By 2030, Alberta aims to produce 30% of its electricity using renewable energy sources, and the rest with natural gas. This switch will have a transformative social impact. My research project is the first empirical study that aims to investigate the challenges coal workers in Alberta are facing as they attempt to transition to jobs in other industries.

Research Description

In Alberta, Canada, the provincial government has created a climate leadership plan to facilitate a complete transition away from coal-based electricity. Today, almost 50% of the province’s electricity is supplied by coal-fired power plants. By 2030, Alberta aims to produce 30% of its electricity using renewable energy sources, and the rest with natural gas. This switch will have a transformative social impact. Approximately 4000 workers will lose their jobs, along with many community members working in retail and other industries that support coal workers. My research project is the first empirical study that aims to investigate the challenges coal workers in Alberta are facing as they attempt to transition to jobs in other industries. My research has two objectives: 1) to understand the hurdles Albertan coal workers face in making an employment transition; 2) to understand the extent to which federal and provincial policies combine to adequately address these hurdles.

What does being a Public Scholar mean to you?

In my view, being a public scholar is about involving in research that is meaningful and solution oriented for people, nature or communities. The research should of course be conducted in corporation with communities and should be utilizable. In short, public scholarship is about framing and conducting research that is not just relevant for the academic community, but also for people, communities, and policy makers involved.

In what ways do you think the PhD experience can be re-imagined with the Public Scholars Initiative?

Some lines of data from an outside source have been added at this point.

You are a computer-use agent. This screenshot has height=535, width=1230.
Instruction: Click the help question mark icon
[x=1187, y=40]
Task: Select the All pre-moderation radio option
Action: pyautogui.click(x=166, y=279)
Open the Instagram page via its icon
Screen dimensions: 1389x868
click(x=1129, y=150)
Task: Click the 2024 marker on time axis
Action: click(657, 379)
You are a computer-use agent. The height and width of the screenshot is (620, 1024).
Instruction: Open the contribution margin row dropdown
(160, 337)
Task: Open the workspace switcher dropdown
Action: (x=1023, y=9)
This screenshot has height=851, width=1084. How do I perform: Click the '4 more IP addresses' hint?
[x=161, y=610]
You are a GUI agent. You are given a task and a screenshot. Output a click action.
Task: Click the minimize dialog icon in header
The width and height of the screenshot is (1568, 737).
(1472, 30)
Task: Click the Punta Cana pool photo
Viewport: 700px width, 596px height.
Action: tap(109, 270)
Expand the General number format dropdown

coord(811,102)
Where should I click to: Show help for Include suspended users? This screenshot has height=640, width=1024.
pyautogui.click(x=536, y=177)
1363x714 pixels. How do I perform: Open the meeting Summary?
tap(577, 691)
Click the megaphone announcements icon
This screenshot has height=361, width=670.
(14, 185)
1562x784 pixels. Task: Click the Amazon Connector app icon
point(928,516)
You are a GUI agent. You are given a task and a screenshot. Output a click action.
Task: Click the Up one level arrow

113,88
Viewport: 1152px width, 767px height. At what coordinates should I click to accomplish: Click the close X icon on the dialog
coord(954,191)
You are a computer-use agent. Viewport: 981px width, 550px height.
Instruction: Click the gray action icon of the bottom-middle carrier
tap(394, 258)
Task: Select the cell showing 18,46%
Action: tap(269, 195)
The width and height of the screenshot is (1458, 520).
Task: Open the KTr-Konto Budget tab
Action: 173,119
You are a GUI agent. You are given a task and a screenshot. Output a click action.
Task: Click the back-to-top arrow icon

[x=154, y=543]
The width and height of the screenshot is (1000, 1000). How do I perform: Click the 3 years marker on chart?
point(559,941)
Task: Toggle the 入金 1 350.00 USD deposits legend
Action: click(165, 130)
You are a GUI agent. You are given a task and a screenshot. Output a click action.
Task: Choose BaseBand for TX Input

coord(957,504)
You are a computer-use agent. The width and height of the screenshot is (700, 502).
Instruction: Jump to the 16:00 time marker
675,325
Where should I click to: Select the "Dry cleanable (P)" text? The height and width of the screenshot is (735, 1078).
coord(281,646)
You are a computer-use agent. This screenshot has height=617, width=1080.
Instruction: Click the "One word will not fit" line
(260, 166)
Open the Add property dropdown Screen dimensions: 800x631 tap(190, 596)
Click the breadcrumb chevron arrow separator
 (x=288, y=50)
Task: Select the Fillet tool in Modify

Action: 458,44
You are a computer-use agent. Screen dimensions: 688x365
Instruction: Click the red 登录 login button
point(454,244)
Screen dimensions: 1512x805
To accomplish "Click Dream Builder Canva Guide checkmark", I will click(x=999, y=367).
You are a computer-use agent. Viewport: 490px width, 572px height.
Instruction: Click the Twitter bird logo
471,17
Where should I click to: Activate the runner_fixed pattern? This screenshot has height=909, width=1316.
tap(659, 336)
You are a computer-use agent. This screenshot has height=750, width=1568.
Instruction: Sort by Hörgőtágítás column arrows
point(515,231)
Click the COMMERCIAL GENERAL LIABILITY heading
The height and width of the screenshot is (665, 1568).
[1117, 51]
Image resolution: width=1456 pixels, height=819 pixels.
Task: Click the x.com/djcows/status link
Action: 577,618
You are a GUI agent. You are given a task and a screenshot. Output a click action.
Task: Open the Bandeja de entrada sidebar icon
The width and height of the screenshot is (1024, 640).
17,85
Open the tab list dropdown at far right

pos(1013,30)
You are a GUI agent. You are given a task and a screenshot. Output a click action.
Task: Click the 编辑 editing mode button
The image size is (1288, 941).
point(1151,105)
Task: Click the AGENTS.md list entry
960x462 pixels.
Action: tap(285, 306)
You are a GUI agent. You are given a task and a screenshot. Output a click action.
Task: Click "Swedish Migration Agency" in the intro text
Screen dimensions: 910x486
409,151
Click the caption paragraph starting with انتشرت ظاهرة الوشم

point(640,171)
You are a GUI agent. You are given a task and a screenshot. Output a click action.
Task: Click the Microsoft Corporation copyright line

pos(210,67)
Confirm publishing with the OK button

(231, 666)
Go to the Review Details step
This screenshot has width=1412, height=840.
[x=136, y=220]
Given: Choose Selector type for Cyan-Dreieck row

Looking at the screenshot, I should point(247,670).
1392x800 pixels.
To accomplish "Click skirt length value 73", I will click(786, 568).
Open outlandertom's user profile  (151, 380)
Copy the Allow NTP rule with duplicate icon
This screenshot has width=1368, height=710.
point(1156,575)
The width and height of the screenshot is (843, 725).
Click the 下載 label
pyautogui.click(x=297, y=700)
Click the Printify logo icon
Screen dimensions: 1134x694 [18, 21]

Public Scholars Initiative (PSI) has the potential to redefine PhD experience completely. PSI provides a platform and much-needed financial support to foster creative thinking for meaningful research. It enables students to re-imagine their PhD scholarship in ways other than the usual academic approach of researching a topic and publishing in academic journals. Overall, I believe that PSI is helping students by encouraging them to expand the potential scope of the PhD.

How do you envision connecting your PhD work with broader career possibilities?

My PhD research will allow me to further my understanding of the issues workers face during energy transitions and propose tangible solutions. While I have a strong understanding of such issues in the global South due to my past work as a journalist, my PhD research in Alberta will allow me to expand my knowledge regarding energy transition issues in the global North. After graduation, I intend to work as a researcher in the energy transitions field. The connections and knowledge gained during my PhD will allow me to achieve this career goal.

How does your research engage with the larger community and social partners?

My entire research project is designed in collaboration with trade unions such as the United Steel Workers (USW) union—from conceptualizing the idea to conducting field work in Alberta. Apart from the unions, I am also in touch with coal workers with whom I will spend months during my research.

How do you hope your work can make a contribution to the “public good”?

In December 2015, world leaders from nearly 200 nations met at the Paris climate change conference and collectively agreed to end the fossil fuel era and facilitate an energy transition to clean energy. Since then, many countries have decided to move away from coal-based energy and replace it with renewable energy. As the coal industry declines, several coal dependent regions could witness severe economic weakening, which might result in migration, unrest and degradation of the social order. One such region is the coal dependent towns of Alberta, Canada, where the provincial government has created a climate leadership plan to facilitate a complete transition away from coal-based electricity. With my research, I intend to help policy makers in Alberta understand the gaps in their employment transition policies for coal workers. Although my research is focused on Albertan coal workers, my findings will help inform policy makers in other countries faced with similar situations.

Why did you decide to pursue a graduate degree?

Working as a journalist with the national newspapers in India, I have extensively researched and reported on the energy sector. Given my background, I decided to pursue a graduate degree to further expand my knowledge in the energy field, learn new skills, and ultimately become an expert in the field.

Why did you choose to come to British Columbia and study at UBC?

I was interested in pursuing a multidisciplinary PhD in energy transitions. UBC has many faculty members who specialize in this field. I was particularly excited to work with Dr. Hisham Zerriffi’s Energy Resources, Development and Environment Laboratory. Given these reasons, I decided to pursue my PhD at UBC.

 

Public scholarship is about framing and conducting research that is not just relevant for the academic community, but also for people, communities, and policy makers involved.